Saturday, October 30, 2010

#4

Last year I made a huge change, in fact this change involved me leaving everything and everyone I knew and moving completely across the states to I had no clue what. I moved out on my own with nothing but my clothes and a wish to start over.
I moved into an apartment and slowly but surely with a lot of hard work and a lot of patience I turned that empty apartment into what will soon be home. Those first few months were tough to say the least I knew no one, I had nothing, and to be very frank I was scared shitless that I would fail.
I felt so lost, so alone, so foolish, but I couldn't give up I couldn't go back my bridges were burned and whatever road I was on I was on for the long haul. To anyone that has done this you will understand that there is nothing easy about starting over especially when you are completely on your own with no one to fall back on but yourself.
Doing this has taught me so much about myself, it has shown me just how strong I am and even when I felt I wasn't strong enough I had to be because I had no other choice. Sometimes I look around me and I feel overwhelmed, overwhelmed with feelings of homesickness and a wish to call uncle and just run back to the known the comfortable to home.
I can't say what keeps me going, maybe its the need to accomplish to say I did it, maybe its because I really have no other choice but to keep going. Whatever it is there is nothing like the feeling of looking around you and seeing everything you have accomplished at how far you have come and knowing you did it on your own.
We have two choices when we face challenges in our life we can let it knock us down and we can stay down and give up, or we can fight our way back up and summon everything in us to keep going. Either choice leaves us battered bruised and exhausted, but one leaves us feeling lost and alone and the other lets us move on past the hardship we endure.
So I guess my words of wisdom with this ( if I have any LOL ) is life is full of ups and downs, full of hardship and challenge. But somewhere in all of us is the strength to overcome and endure, somewhere in all of us is the ability to stand on our own and take the journey one step at a time. To those out there that are experiencing and going through what I am I tell you if I can do it so can you. Hold in there, reach deep down inside and find the strength I know is there to keep going, to keep progressing to stand again when everything has knocked you down and to keep moving forward.

Saturday, October 2, 2010

#3

I don't mean to make this all about love and loss, there are so many other factors in life that really its sad to make that our only focus. I feel that love and relationships are only a part of one big huge mess we call life. There are so many other facets so many other things that take up more of our time that to focus only on this seems silly and mundane, and truthfully very short sighted.

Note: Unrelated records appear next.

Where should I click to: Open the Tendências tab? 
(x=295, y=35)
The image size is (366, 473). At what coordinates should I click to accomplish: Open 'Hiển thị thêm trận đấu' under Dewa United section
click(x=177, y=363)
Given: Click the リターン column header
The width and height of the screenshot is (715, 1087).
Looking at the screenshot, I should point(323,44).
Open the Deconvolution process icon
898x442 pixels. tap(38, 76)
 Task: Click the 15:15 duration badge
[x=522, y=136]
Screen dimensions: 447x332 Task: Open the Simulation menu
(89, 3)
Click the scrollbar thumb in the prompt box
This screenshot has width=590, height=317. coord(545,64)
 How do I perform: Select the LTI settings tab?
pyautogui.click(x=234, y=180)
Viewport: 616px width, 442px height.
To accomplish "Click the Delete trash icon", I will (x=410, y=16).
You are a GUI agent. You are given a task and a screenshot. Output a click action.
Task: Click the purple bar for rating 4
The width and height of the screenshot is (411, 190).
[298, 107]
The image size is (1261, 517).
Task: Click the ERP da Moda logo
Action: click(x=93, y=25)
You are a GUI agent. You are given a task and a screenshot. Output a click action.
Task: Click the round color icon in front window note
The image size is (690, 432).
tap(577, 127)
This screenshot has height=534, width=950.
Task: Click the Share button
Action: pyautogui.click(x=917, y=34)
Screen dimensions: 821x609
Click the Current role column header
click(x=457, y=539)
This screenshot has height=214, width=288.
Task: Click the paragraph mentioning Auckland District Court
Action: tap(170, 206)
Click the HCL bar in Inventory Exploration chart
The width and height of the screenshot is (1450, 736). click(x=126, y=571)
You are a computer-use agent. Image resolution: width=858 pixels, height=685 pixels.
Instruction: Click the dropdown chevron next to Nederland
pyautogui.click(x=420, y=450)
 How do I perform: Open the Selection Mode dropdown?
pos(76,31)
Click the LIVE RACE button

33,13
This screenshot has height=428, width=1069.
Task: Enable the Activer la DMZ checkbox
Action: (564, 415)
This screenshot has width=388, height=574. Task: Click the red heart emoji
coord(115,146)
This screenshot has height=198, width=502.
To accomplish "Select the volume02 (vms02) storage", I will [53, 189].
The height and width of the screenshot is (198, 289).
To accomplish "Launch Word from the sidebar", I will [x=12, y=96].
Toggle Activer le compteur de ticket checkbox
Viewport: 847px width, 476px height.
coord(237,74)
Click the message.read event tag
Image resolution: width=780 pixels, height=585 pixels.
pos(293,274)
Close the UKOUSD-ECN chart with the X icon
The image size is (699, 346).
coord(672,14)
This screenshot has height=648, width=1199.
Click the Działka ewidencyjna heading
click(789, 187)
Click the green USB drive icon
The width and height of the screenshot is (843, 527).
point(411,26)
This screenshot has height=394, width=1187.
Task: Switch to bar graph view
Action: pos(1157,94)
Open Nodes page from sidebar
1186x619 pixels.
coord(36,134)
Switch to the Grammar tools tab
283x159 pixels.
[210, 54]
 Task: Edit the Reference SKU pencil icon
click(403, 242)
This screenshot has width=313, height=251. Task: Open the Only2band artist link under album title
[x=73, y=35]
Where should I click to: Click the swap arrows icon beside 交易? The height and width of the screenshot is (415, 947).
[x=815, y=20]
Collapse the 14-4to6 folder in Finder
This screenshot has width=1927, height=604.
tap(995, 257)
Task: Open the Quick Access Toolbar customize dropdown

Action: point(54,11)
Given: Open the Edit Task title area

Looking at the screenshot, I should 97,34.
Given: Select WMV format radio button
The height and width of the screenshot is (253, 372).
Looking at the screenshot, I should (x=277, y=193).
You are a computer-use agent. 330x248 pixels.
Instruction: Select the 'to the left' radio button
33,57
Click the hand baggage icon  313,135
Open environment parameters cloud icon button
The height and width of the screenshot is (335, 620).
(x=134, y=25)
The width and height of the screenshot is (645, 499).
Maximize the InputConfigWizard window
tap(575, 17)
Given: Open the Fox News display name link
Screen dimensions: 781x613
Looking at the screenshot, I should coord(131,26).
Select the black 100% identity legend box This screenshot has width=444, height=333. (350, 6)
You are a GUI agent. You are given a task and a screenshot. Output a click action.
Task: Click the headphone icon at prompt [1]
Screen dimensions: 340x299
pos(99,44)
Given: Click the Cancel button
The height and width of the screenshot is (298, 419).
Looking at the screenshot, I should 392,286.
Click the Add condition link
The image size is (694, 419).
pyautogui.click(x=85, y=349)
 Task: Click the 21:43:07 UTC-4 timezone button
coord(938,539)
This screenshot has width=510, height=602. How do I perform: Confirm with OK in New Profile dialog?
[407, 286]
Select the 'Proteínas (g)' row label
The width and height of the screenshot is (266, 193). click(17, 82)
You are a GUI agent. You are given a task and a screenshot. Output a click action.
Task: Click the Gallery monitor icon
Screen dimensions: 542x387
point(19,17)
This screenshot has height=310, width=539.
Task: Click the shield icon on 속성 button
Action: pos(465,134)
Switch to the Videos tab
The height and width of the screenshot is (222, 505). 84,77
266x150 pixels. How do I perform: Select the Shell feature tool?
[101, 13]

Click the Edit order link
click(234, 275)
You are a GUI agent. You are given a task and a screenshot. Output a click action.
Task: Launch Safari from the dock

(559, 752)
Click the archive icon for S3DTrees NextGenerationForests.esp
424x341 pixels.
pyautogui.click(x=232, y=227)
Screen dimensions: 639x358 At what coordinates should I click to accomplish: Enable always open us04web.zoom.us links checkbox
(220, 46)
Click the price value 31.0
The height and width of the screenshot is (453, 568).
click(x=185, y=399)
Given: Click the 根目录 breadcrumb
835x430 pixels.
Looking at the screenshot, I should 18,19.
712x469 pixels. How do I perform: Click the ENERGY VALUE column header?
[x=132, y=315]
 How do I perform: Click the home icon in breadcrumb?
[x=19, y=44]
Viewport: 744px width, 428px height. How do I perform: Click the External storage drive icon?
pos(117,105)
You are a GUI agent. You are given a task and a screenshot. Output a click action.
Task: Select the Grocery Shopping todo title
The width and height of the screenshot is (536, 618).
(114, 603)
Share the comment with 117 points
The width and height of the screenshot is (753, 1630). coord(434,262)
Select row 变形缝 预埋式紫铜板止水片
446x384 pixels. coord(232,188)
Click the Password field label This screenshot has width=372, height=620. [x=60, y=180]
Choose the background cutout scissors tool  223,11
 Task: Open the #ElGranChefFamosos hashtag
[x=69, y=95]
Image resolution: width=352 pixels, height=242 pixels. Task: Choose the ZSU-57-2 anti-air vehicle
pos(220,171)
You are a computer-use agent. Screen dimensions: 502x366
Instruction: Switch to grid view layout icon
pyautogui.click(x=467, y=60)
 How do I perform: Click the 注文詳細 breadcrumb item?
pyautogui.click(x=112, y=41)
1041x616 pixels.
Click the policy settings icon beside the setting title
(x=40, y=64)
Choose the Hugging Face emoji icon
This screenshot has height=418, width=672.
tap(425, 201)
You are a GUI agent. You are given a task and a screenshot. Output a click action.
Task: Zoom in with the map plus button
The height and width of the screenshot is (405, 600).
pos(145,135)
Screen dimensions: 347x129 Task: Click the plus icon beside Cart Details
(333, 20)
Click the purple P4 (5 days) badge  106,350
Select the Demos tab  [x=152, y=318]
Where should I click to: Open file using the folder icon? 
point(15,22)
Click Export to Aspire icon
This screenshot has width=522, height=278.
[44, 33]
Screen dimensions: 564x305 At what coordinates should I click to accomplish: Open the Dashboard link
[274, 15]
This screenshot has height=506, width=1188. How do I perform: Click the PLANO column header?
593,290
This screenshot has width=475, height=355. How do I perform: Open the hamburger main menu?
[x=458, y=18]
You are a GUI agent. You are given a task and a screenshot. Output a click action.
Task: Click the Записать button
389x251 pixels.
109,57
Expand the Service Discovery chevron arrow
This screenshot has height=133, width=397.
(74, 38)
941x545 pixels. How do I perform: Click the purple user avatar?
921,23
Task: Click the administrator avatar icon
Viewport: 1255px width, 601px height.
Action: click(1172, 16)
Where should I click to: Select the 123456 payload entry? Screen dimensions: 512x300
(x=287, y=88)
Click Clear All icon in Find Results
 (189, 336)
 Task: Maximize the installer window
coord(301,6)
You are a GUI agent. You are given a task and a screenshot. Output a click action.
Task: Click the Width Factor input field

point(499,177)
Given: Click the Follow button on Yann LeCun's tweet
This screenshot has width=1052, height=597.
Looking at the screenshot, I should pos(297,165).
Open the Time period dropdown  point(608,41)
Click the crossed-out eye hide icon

Here's a little nugget about me I am a teacher, a preschool teacher to be exact. I have been teaching for what seems forever now but in reality is about four years. I have loved every second of those four years, teaching is something that is born in me like something that just happens like breathing, sleeping, and eating. There never has been and I'm sure never will be anything I love more than teaching. To me its exhilarating to watch a child who at the beginning of the year didn't know his alphabet, didn't know his numbers, couldn't write on his own, discover and learn these things in such a short amount of time.

At such a young age children grasp such major concepts and skills, to think about the things children have to learn its amazing to think how their brains can function at such a high level for one as young as they are.

Now having said all that there are days when it takes everything in me to get through the day. Just like any job sometimes my brain and body just want to tell me " No, don't get up, just roll over and sleep its not worth the effort". Kids are a challenge they take full concentration and there is no down time, no time when you can just sit back and space out for a minute. They take every minute of your time every cell of your concentration.

But I love it and I wouldn't trade it for a thing, this is probably the biggest facet of my life and one I spend the most time on so why shouldn't I love it!